The tree by Mark and Vicky’s house is an Empire. Most everyone knows the tree by Nancy Hillenberg’s is a Wolf River. Those are the first apples I was introduced to on the island. They are my husband Bruce’s favorite apple to use for baked apples. Just core them, fill them with brown sugar and cinnamon and bake them in the oven until they are soft.

Are you wondering why it was such a banner year for apples in New England? Eliza explained that the island trees developed a biennial tendency after a year with a couple late frosts that killed off buds in March. The hard winter last year reduced the insect pressure on the apples, and because our spring was wet and cold (as opposed to wet and warm), the fungal pressure wasn’t there either. The dry late summer helped bring out the flavor in the developing apples. Apparently apples, like humans are happier with less pressure, hence a wonderful fall for apples. 

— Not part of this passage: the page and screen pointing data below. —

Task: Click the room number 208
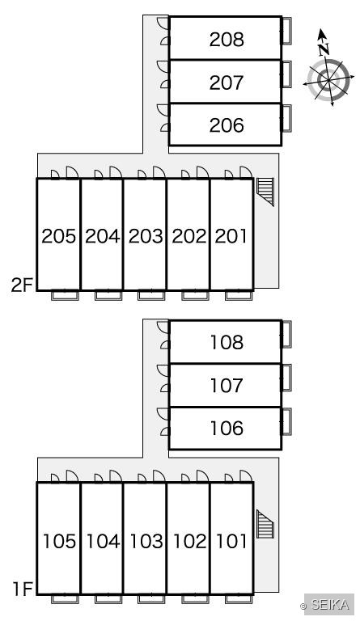click(x=227, y=39)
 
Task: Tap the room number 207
click(x=227, y=82)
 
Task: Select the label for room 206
click(x=227, y=125)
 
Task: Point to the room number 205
click(x=58, y=236)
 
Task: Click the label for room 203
click(x=146, y=236)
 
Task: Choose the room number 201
click(x=231, y=236)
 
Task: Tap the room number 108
click(x=227, y=342)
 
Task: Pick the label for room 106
click(x=227, y=428)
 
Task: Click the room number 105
click(x=59, y=541)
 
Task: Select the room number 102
click(x=189, y=541)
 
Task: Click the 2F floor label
click(x=21, y=285)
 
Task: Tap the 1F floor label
click(x=22, y=589)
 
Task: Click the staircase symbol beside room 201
click(x=265, y=192)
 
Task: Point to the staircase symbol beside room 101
click(x=265, y=524)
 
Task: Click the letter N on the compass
click(x=324, y=49)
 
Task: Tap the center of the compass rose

I’m a little embarrassed to admit that this is the first year I’ve gone out and picked from island trees rather than buying them at the store. I’ve made apple pies, apple cake, apple crisp, a batch of apple jelly and two batches of applesauce. When the weather in the first week of November was warm, I went out and picked another bushel. More applesauce and apple jelly to come. This was one of the best years to get hooked on island apples.

Barbara Fernald lives, writes and makes jewelry on Islesford (Little Cranberry Island).